You sit in class, eyes closed, waving slightly
as a weed in a soft breeze. You’re hoping
you’re not falling asleep, but jolt to a
sudden wakefulness and realize that you
had almost stepped off of the ledge that hangs
between consciousness and the tumble toward

dreaming. I know why you feel so tired.
You went on another adventure last
night. Your whimsied, spontaneous drive to
keep exploring the simple fact that you
are free here shows that perhaps you always
have been.

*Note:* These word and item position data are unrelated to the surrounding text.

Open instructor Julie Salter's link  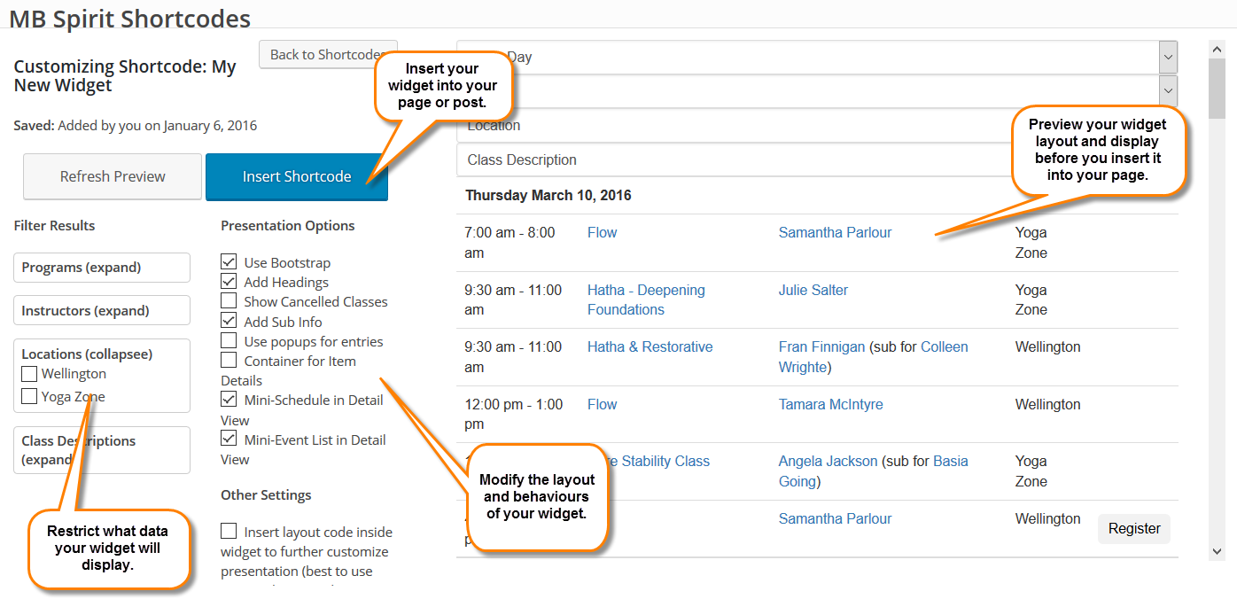pos(813,290)
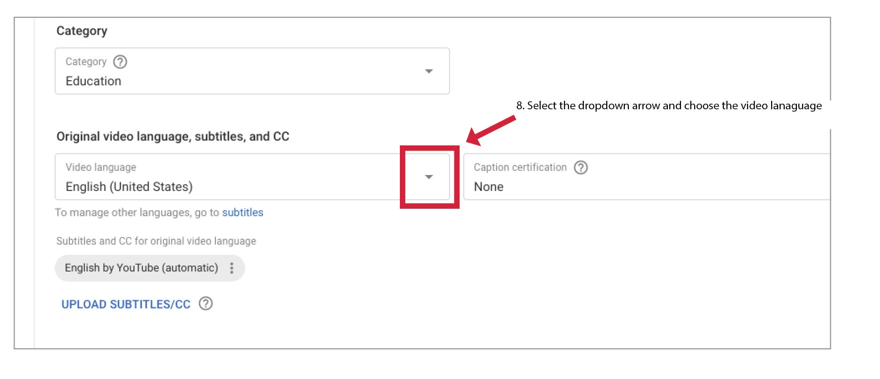Click 'Original video language, subtitles, and CC' heading
880x379 pixels.
(x=173, y=136)
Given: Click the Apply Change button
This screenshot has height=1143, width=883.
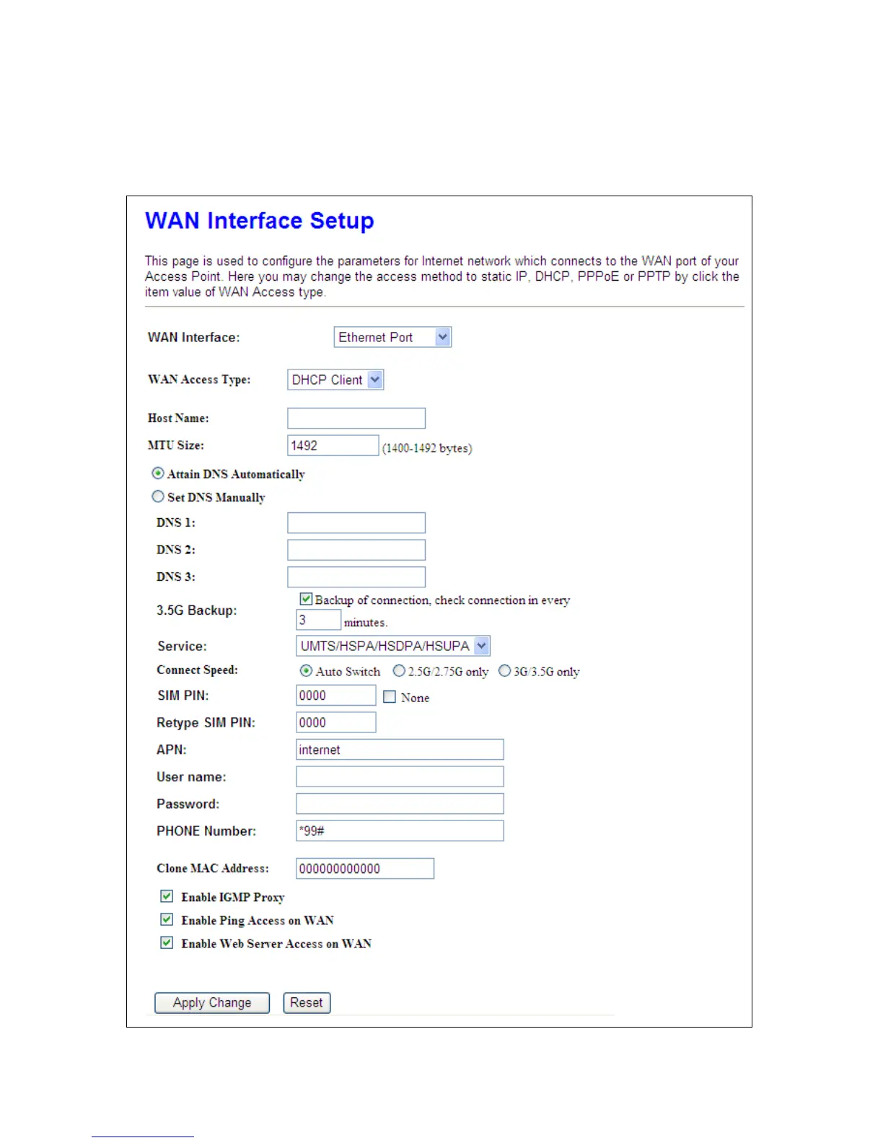Looking at the screenshot, I should point(212,1003).
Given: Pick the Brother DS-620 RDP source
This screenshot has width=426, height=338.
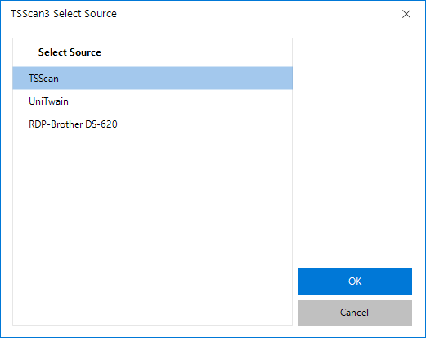Looking at the screenshot, I should [152, 124].
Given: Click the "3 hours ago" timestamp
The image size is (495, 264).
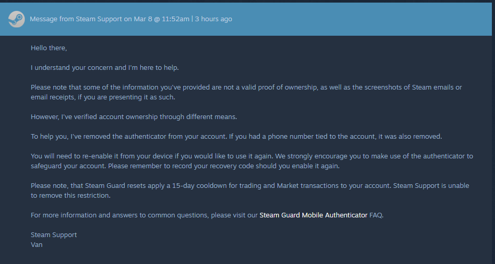Looking at the screenshot, I should coord(213,19).
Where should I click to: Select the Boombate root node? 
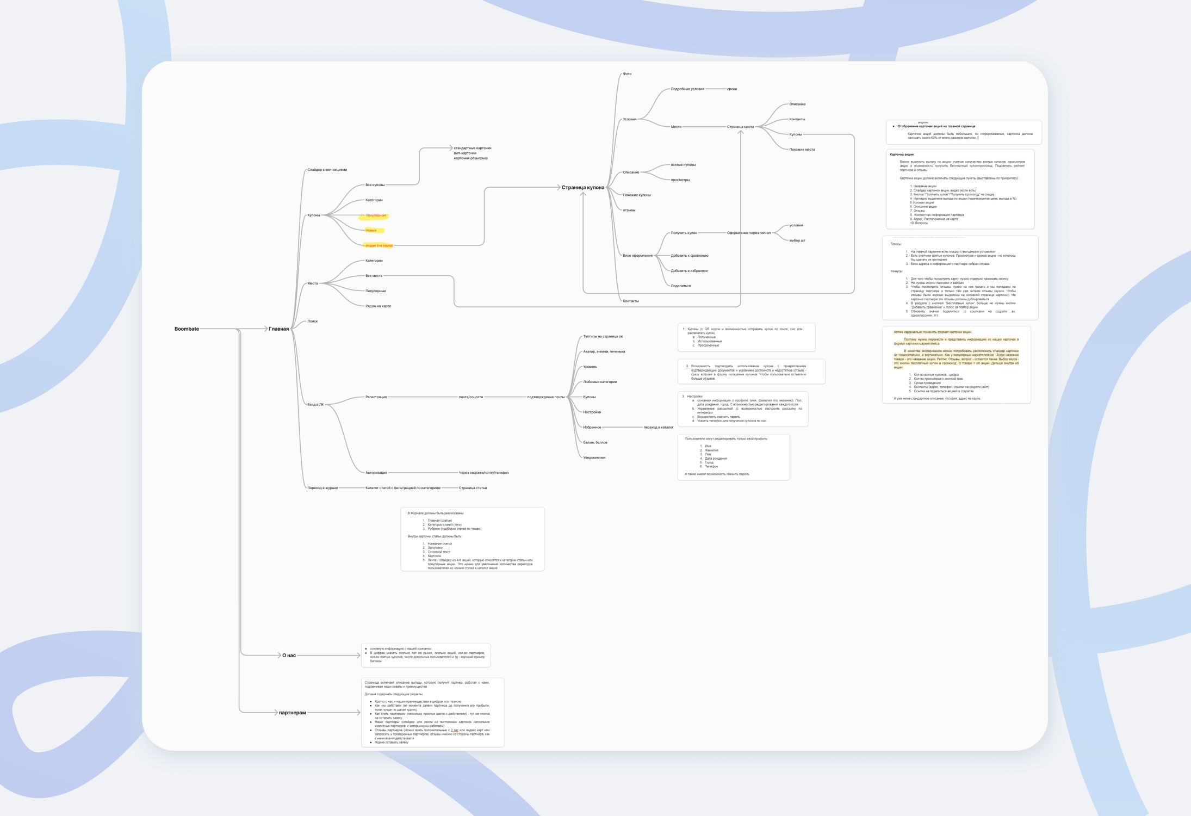pos(187,329)
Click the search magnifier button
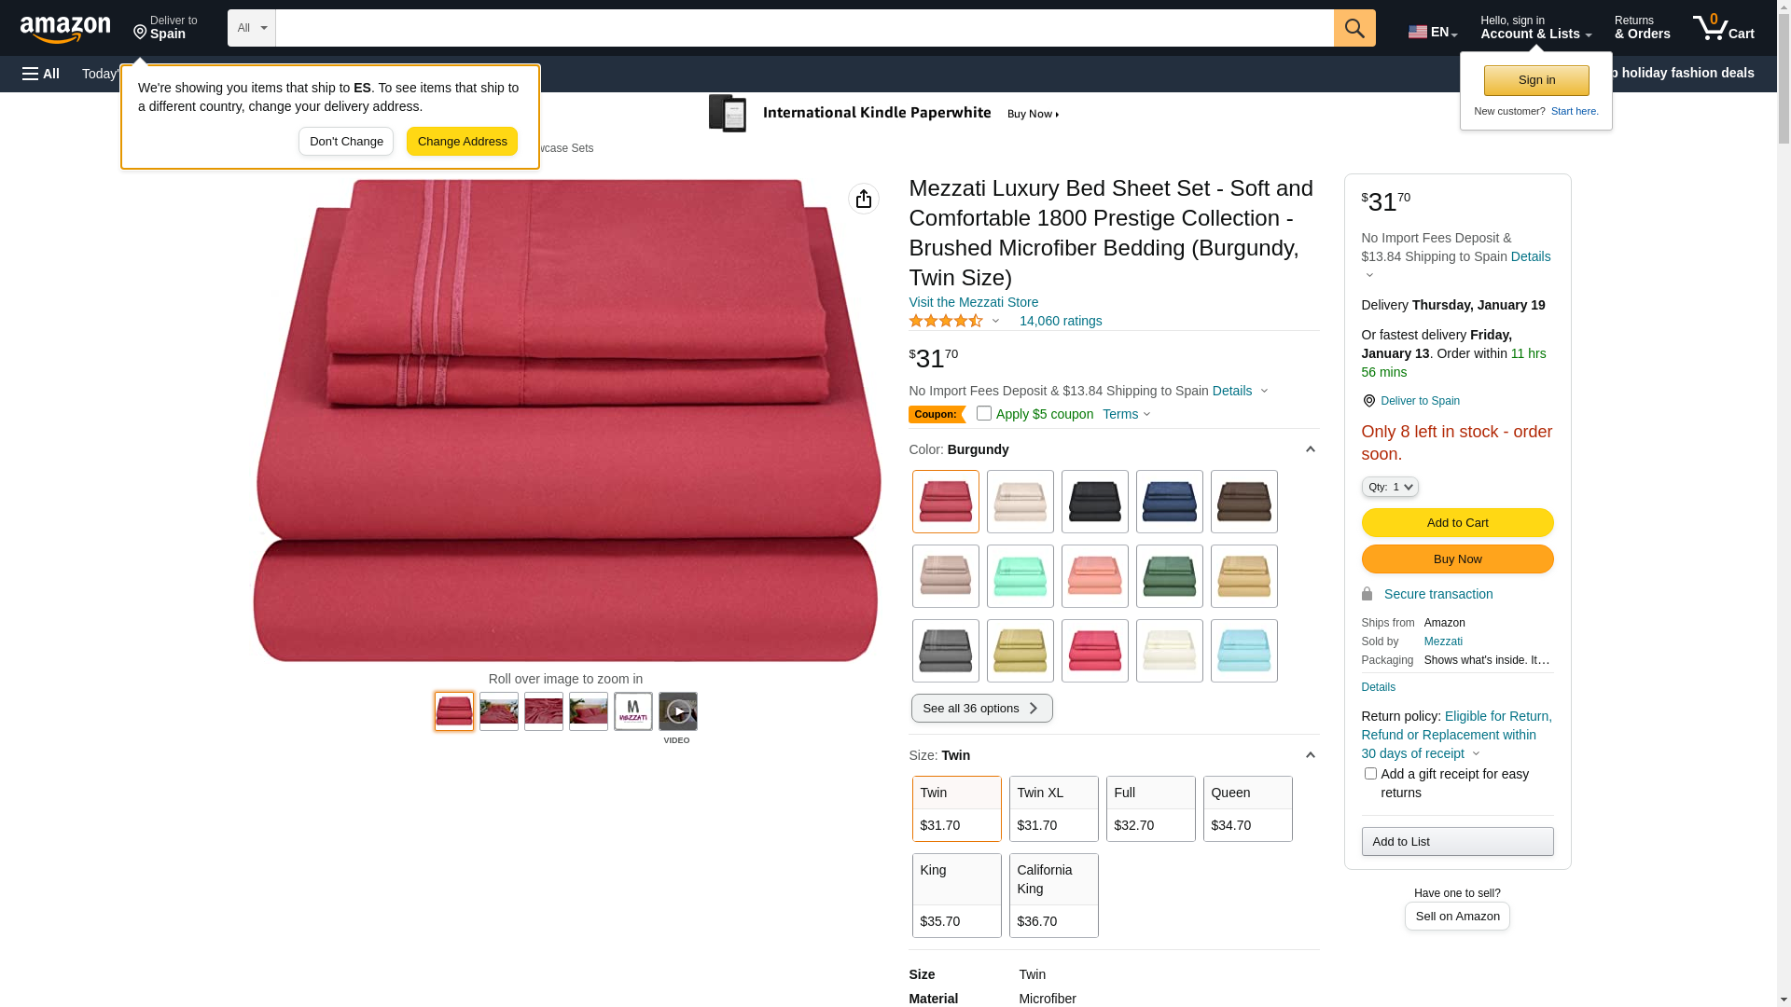The height and width of the screenshot is (1007, 1791). click(x=1354, y=28)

Striking in obvious beauty, your face

is a mask hiding the complexity
of your fear of failure: flawless, it hides
what you never show to others. Still, I
envy more than just your petalled skin: the
adventures that you incite (although you
lack follow-through otherwise), your hollered

embrace of life and those that surround you.
Even that–your devoted following–
becomes a point of my passive envy.
I sometimes try to pinpoint what part of
you draws people in as a bonfire on
a cold, moonless night–and I can only

answer, “It’s just her, it’s just that thing she
has that makes them want her,” and I want you,
too, in spite of it. Those doe eyes, caught in
a spacey stare, your voice at once thrilled and
flattened–you are always singing, dancing,
spinning, leaping. Still masking mood, keeping

all of your depth inside until your mouth
starts releasing the flood of all you’d love
to hide, but forget to. It seems that you
forget so many things: meetings, tests, names–
but always seem to remember your need,
your steady burning for a life on fire.